Browse Questions

# If position vector of the points $A,B,C,D$ are given by $7\hat i-4\hat j+7\hat k,\:\hat i-6\hat j+10\hat k,\:-\hat i-3\hat j+4\hat k\:\:and\:\:5\hat i-\hat j+5\hat k$ respectively, then $ABCD$ is ?

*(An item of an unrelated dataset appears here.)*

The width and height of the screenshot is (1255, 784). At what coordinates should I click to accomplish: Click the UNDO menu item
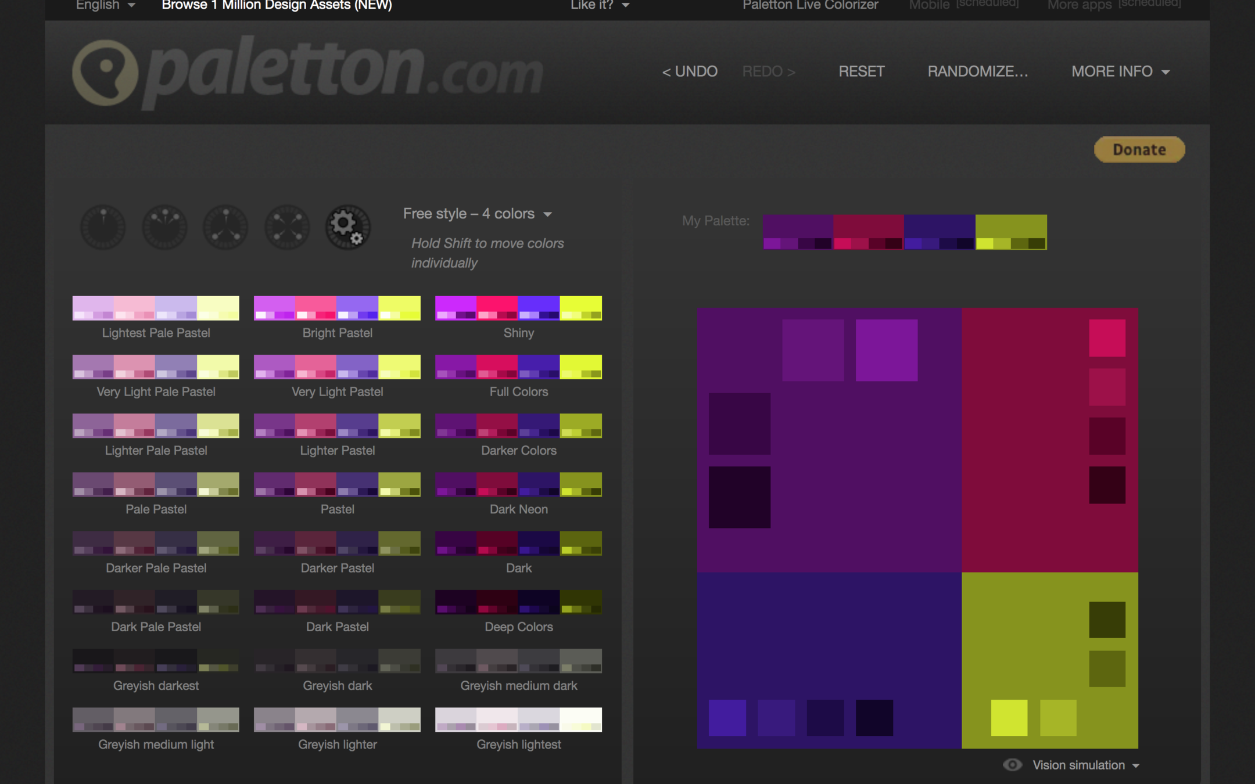click(690, 71)
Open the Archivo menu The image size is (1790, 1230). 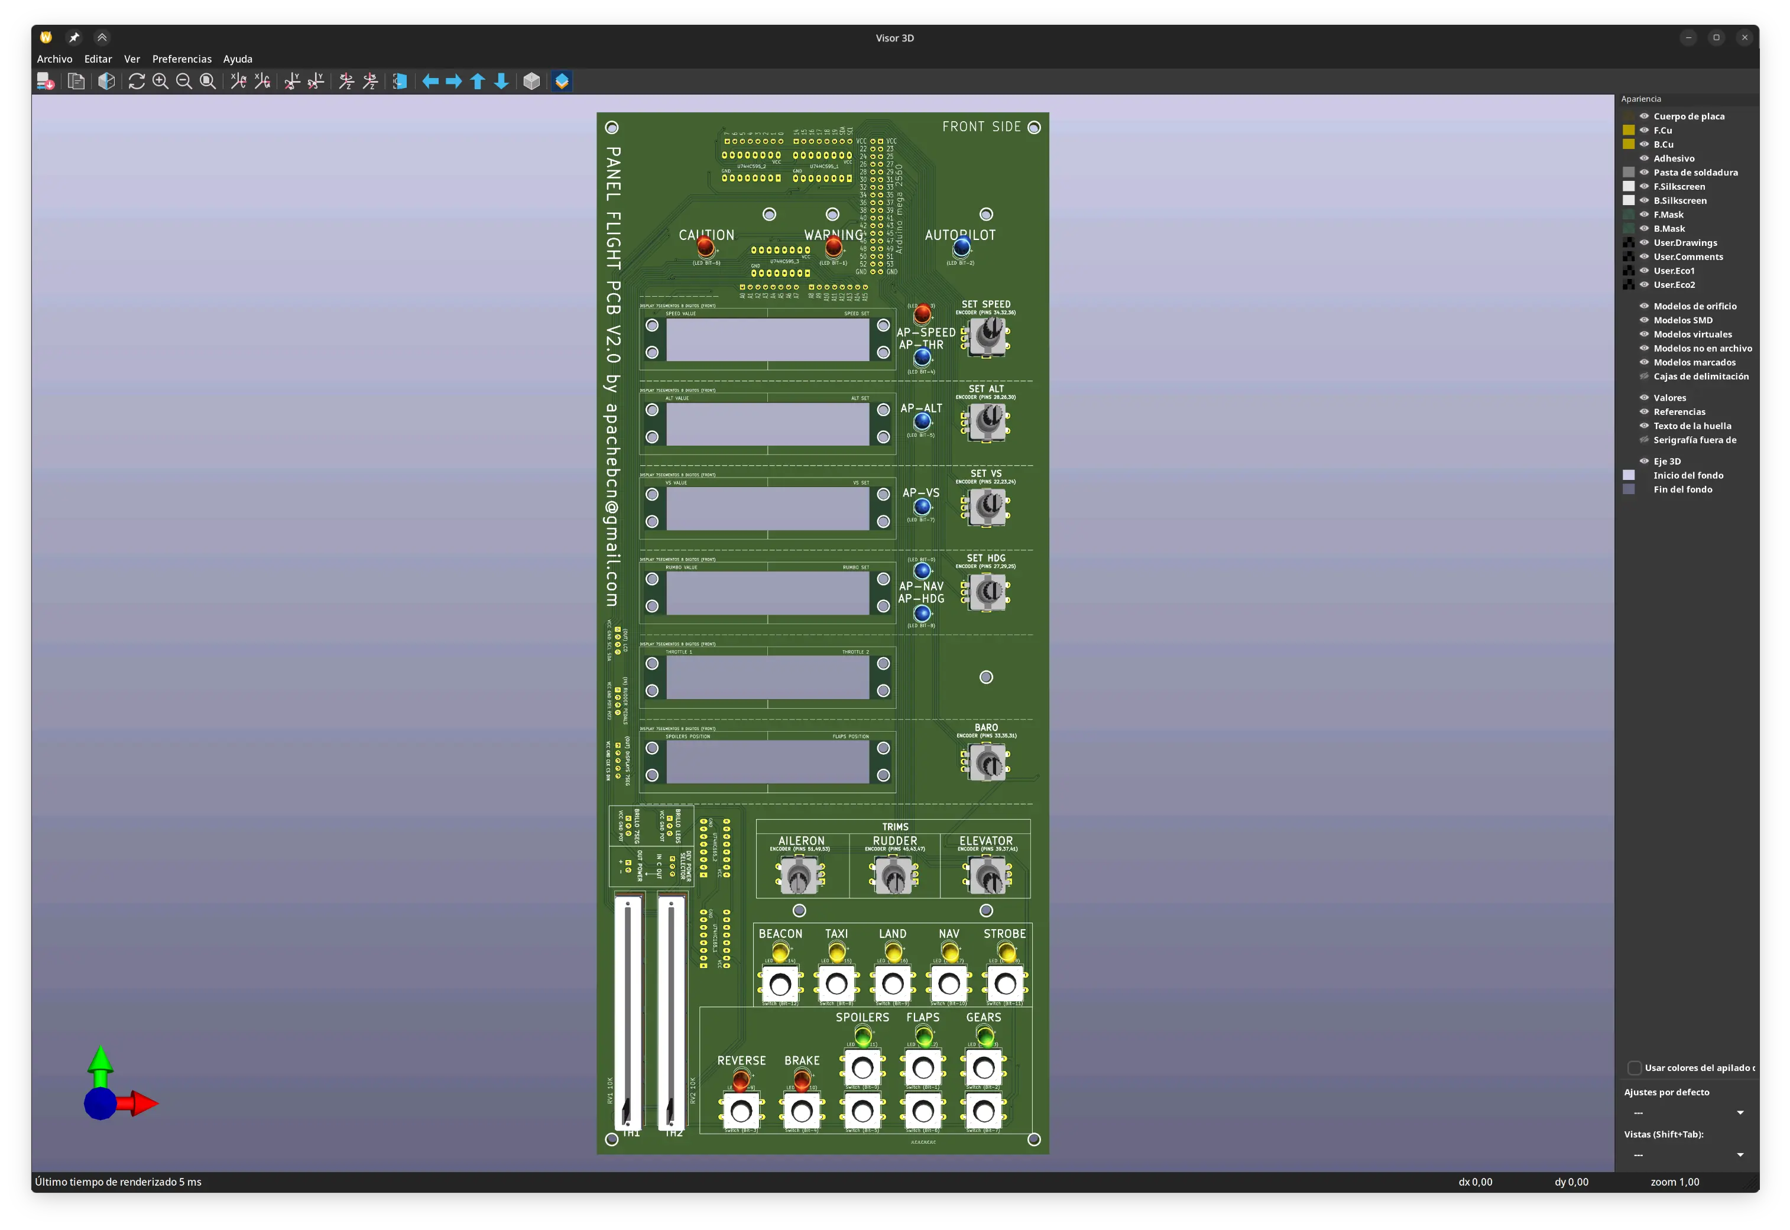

$(a)\:\:Rhombus\:\:\:\qquad\:\:(b)\:\:Rectangle\:\:\:\qquad\:\:(c)\:\:Parallelogram\:\: but\:\: not \:\:Rhombus\:\:\:\qquad\:\:(d)\:\:None\:\:of\:\:these.$

$\overrightarrow {AB}=-6\hat i-2\hat j+3\hat k$, $\overrightarrow {AC}=-8\hat i+\hat j-3\hat k$, $\overrightarrow {AD}=-2\hat i+3\hat i-2\hat k$
$\overrightarrow {BC}=-2\hat i+3\hat j-6\hat k$ $\overrightarrow{BD}=4\hat i+5\hat j-5\hat k$ and $\overrightarrow {CD}=6\hat i+2\hat j+\hat k$
Since $\overrightarrow {AB}$ is not parallel to $\overrightarrow {CD}$ and $\overrightarrow {BC}$ is not parallel to $\overrightarrow {AD}$,
$ABCD$ is none of the above figures.